Part of the problem with “Mouthing Off” was that many of the thoughts expressed were pretty generic. Did you know that people in the northern Midwest often speak with elongated O’s? Or that Long Islanders have an accent that’s often ridiculed? Or that Californians say “dude” a lot? Of course you knew all of this. You were probably also familiar with the fact that some people say “pop” and some people say “soda” (though I’ll admit I enjoyed seeing the few counties in the U.S. where people still say “tonic”), and you’ve probably seen the map the show presented of the county-by-county breakdown of this information. Not every piece of information needs to be new on a show like this. Remember: What the series is going for is speed primarily, followed by amount of new information conveyed. But when roughly two-thirds of your running time is taken up by stuff most people know already, there’s not really a good reason to be doing the blitz.

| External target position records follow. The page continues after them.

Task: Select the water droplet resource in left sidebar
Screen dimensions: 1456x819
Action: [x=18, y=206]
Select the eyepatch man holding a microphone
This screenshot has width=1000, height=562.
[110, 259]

Another problem stemmed from the fact that what makes the show fascinating is that it digs into that central question of our nation’s history. It’s easy enough to say, “Well, this state has this border because of that river,” but Unger would often take you into fascinating detours about the history of the river or the people who lived near it or the way the river forced explorers or soldiers to find new ways to get through the wilderness. Yeah, just about everybody’s heard of the Hatfields and McCoys, but How The States Got Their Shapes showed just how that feud stretched out to a geographical level, forming various borders that are still marked today. The ways that small things, up to and including individuals, can radically change what our maps look like are the bread and butter of this show, and in its best episodes, these stories were made thrillingly real by the production team.

“Mouthing Off,” however, tries to take as its thesis that the states—or, rather, where we live—also shape us, primarily through how we speak. But this isn’t a terribly controversial notion. Outside of obscure regional dialects like Gullah, there’s no real surprise to finding out that Southerners say y’all, while people in the Pittsburgh area might say y’uns. The man on the street interviews even feel more phoned in than usual, with Unger pretty much just asking people to say things the audience at home might think sound funny—unless the particular accent on display is the accent of that particular audience member.

But I’d still recommend How The States Got Their Shapes overall, particularly if it comes out on DVD. (Actually, I think most of the run is available on Hulu at present.) Unger proves to be a fun host, keeping the whole thing moving as quickly as possible without sacrificing understanding, while the history portion of the show is surprisingly solid, illuminating long forgotten corners of American history or zeroing in on the tiny things you might not know about the pieces of history you’re already aware of. (For example: Did you know that Morse code was recently updated to include a string for @? You would if you watched the finale.) The history of the U.S. is wilder and woollier than these sorts of shows often let on, and How The States Got Their Shapes is always happy to wander off the beaten path and find itself headed down long forgotten byways.

So while How The States Got Their Shapes seems to have run out of steam at the end of its first season, it’s still a pretty great example of how to do a show like this right, and it’s a good example of how television can take a subject that wouldn’t seem to be terribly compelling—the formation of state borders—and make it so. I don’t know where How The States Got Their Shapes goes from here. (Perhaps it makes a dip into international waters with How The Nations Got Their Borders or something.) But for the past 10 weeks, it’s been a reliably entertaining source of solidly educational enjoyment. And there aren’t a lot of shows you can say that about.